Find every line in the records below that holds the word "computer", and copy each one.

START EXERCISE MATERIALS

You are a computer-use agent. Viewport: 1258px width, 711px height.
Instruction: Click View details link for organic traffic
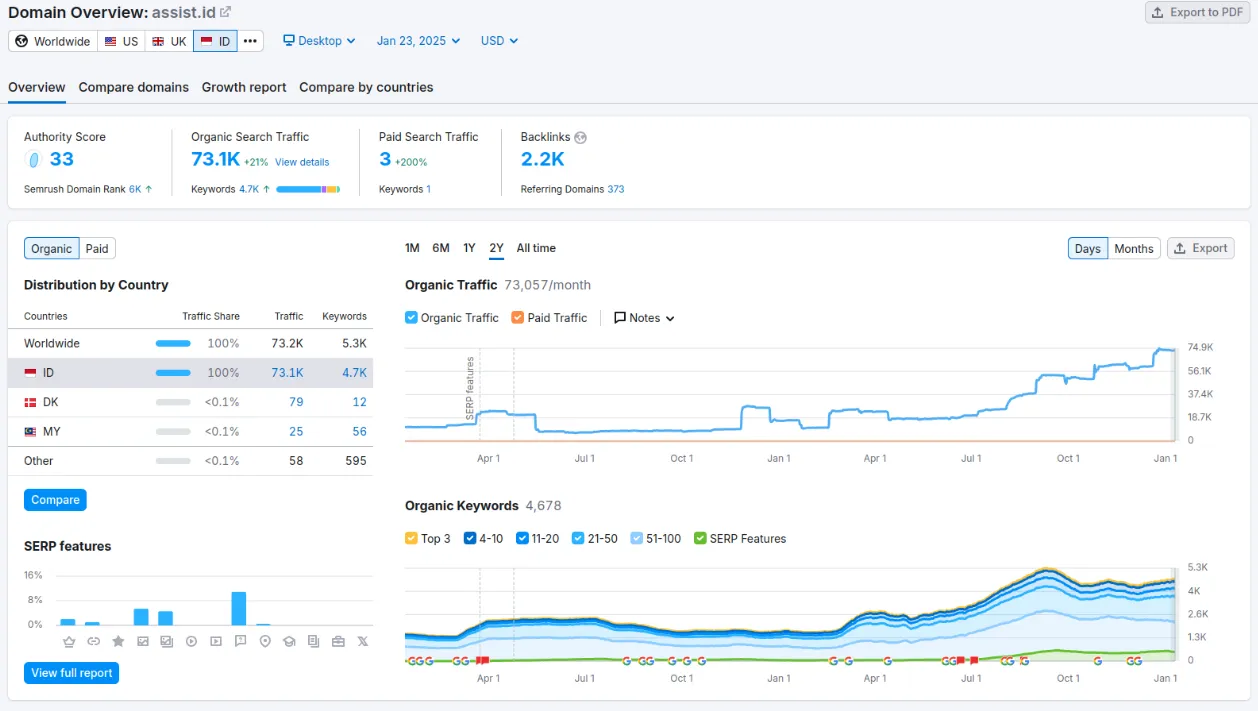[302, 162]
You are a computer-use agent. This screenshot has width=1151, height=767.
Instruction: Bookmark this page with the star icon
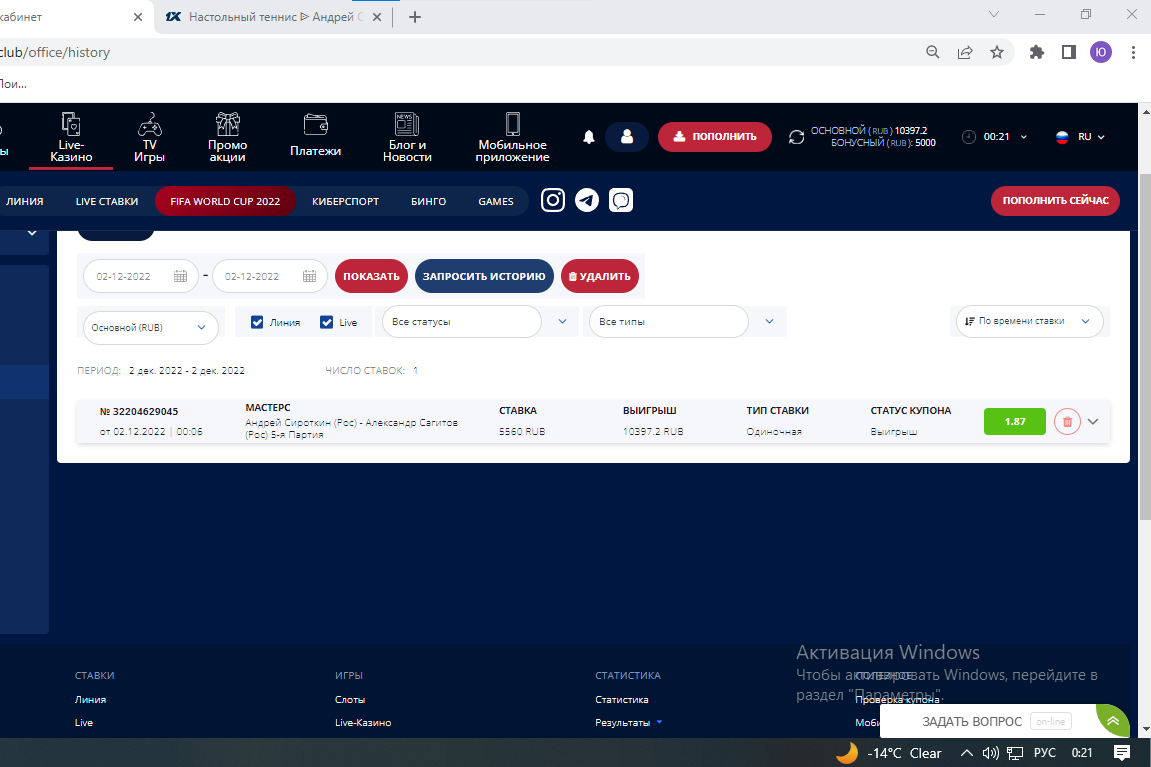[x=996, y=52]
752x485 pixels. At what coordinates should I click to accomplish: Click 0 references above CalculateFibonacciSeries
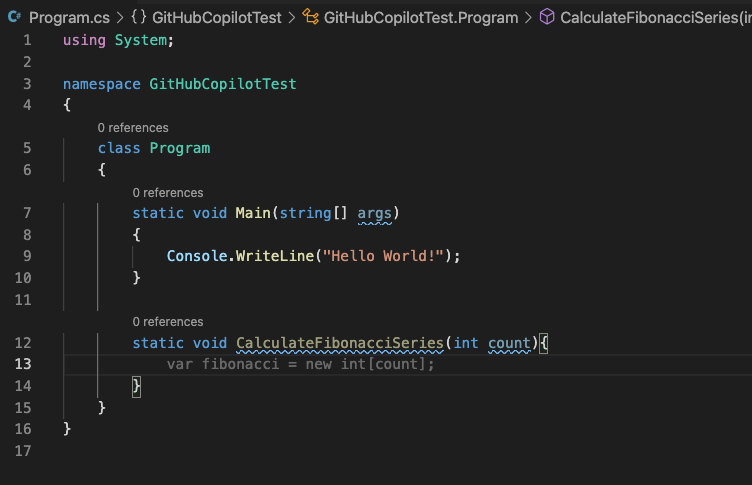tap(168, 321)
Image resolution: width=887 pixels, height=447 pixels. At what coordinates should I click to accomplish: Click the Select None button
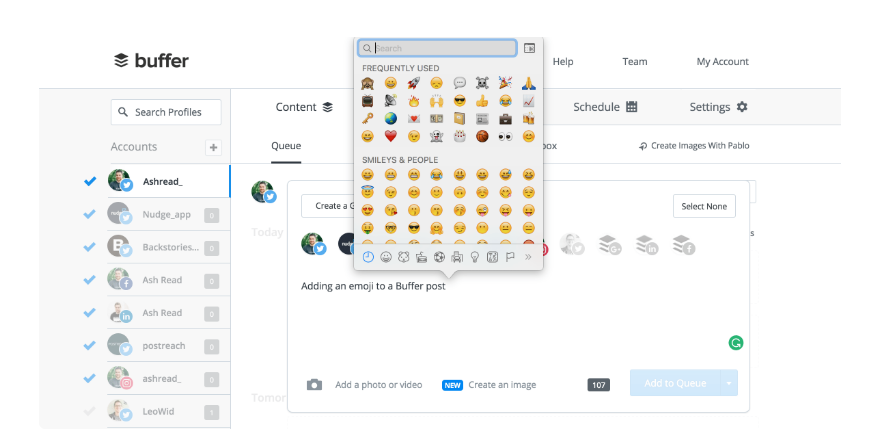click(x=704, y=207)
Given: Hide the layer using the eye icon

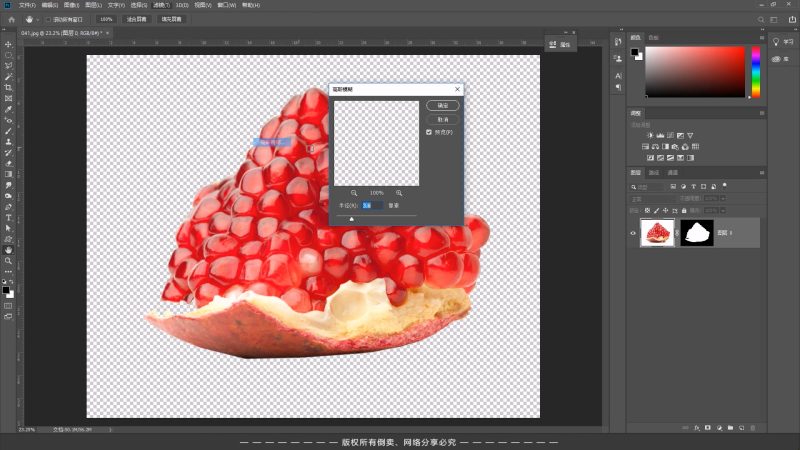Looking at the screenshot, I should (x=633, y=233).
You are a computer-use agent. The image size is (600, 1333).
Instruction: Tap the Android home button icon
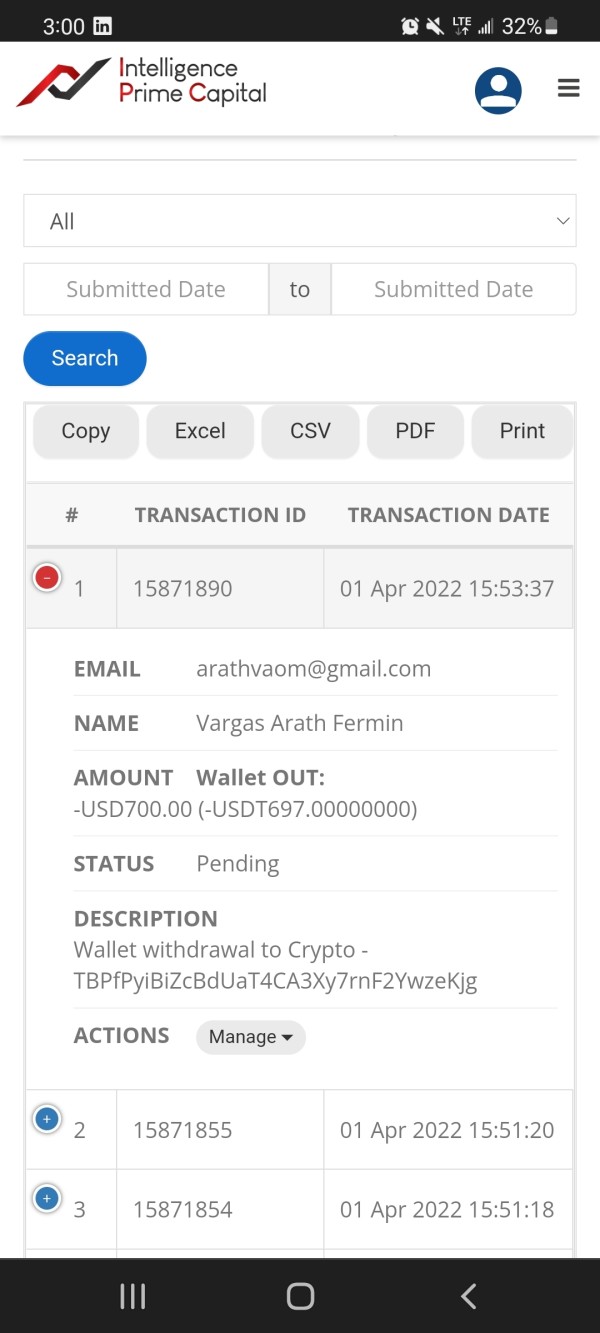click(x=300, y=1297)
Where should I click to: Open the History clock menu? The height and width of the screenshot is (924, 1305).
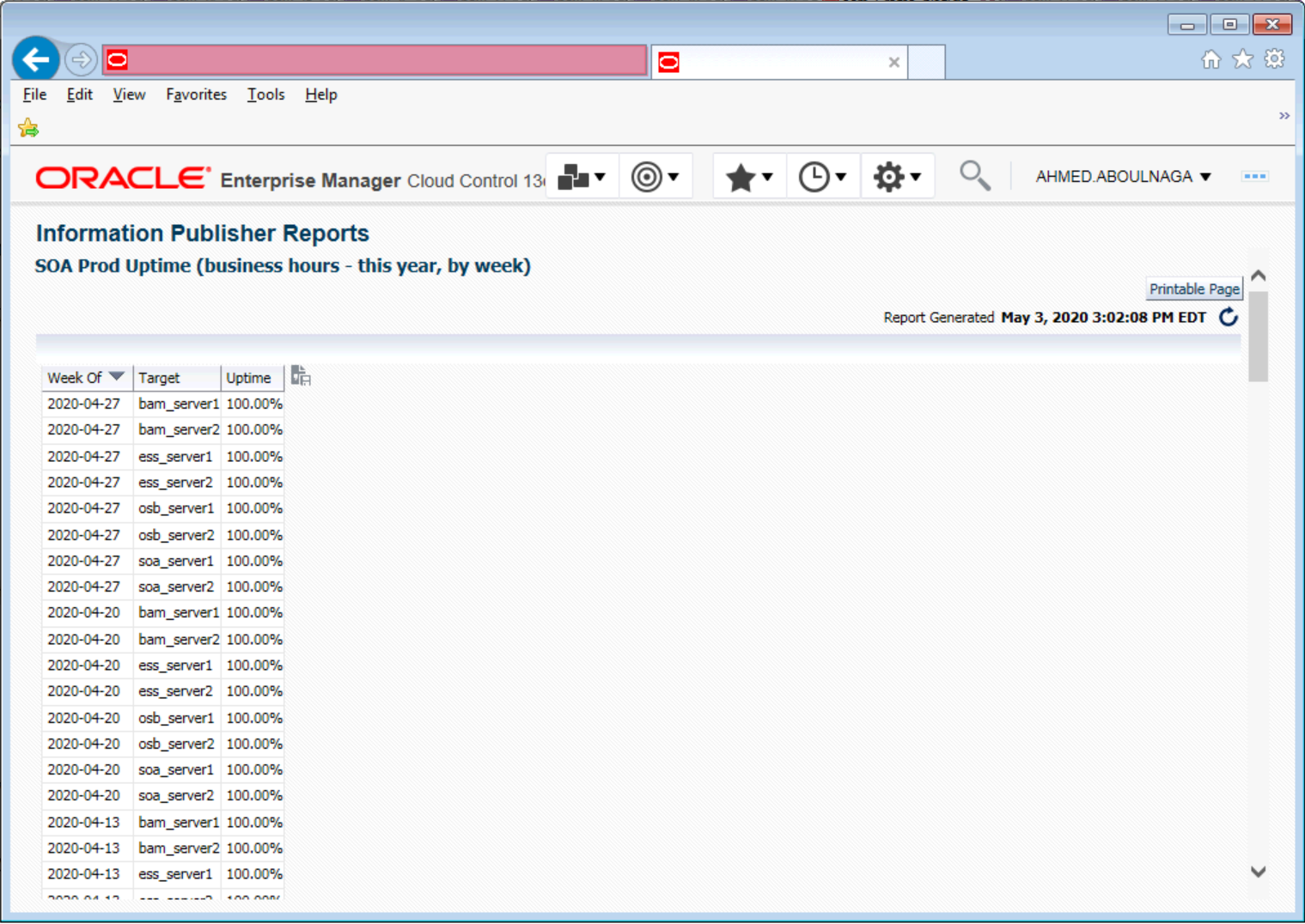pyautogui.click(x=822, y=177)
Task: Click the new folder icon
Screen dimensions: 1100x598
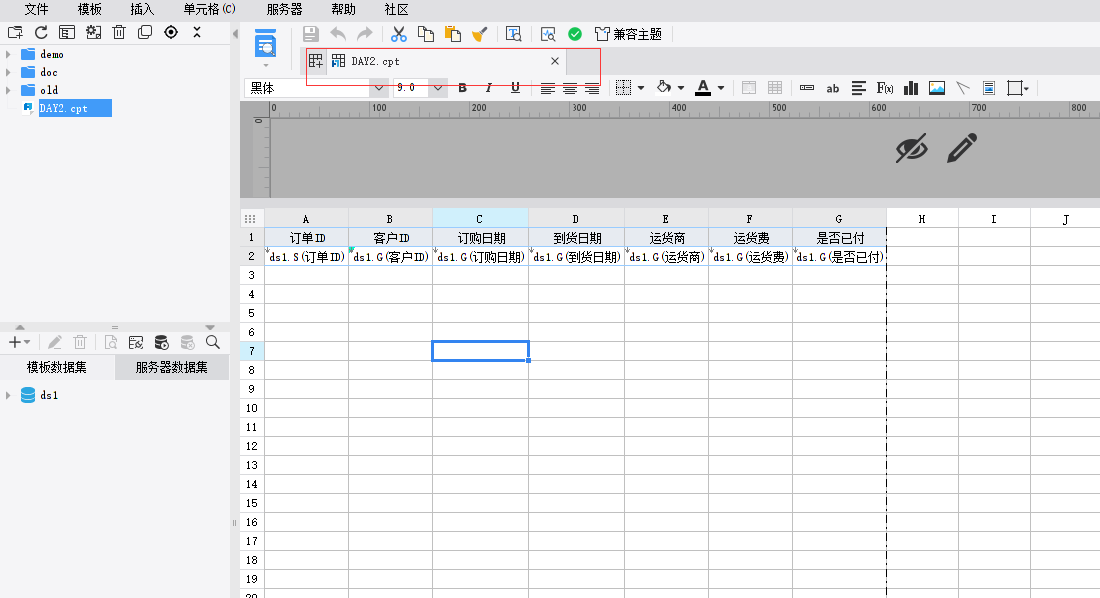Action: click(x=15, y=32)
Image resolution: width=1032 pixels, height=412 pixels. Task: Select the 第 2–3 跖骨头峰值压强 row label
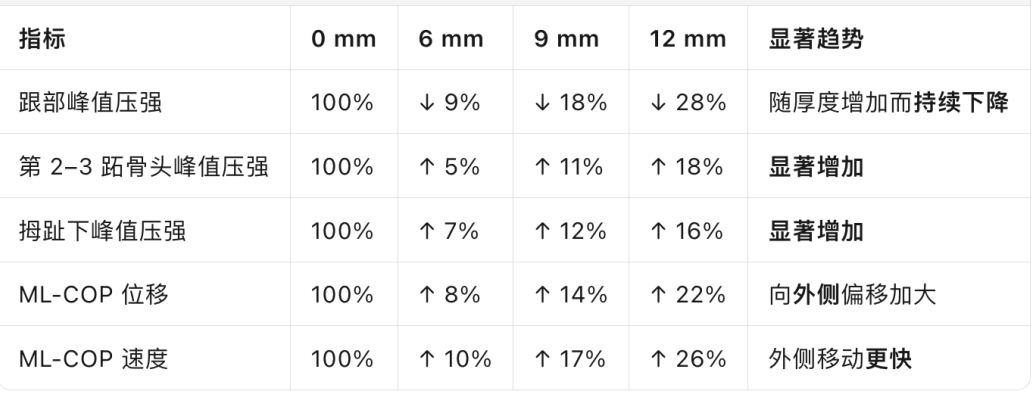tap(143, 166)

END EXERCISE MATERIALS

RESPONSE:
You are a computer-use agent. Viewport: 1258px width, 711px height.
You are a computer-use agent. This screenshot has width=1151, height=767.
You are a computer-use agent. The image size is (600, 1333).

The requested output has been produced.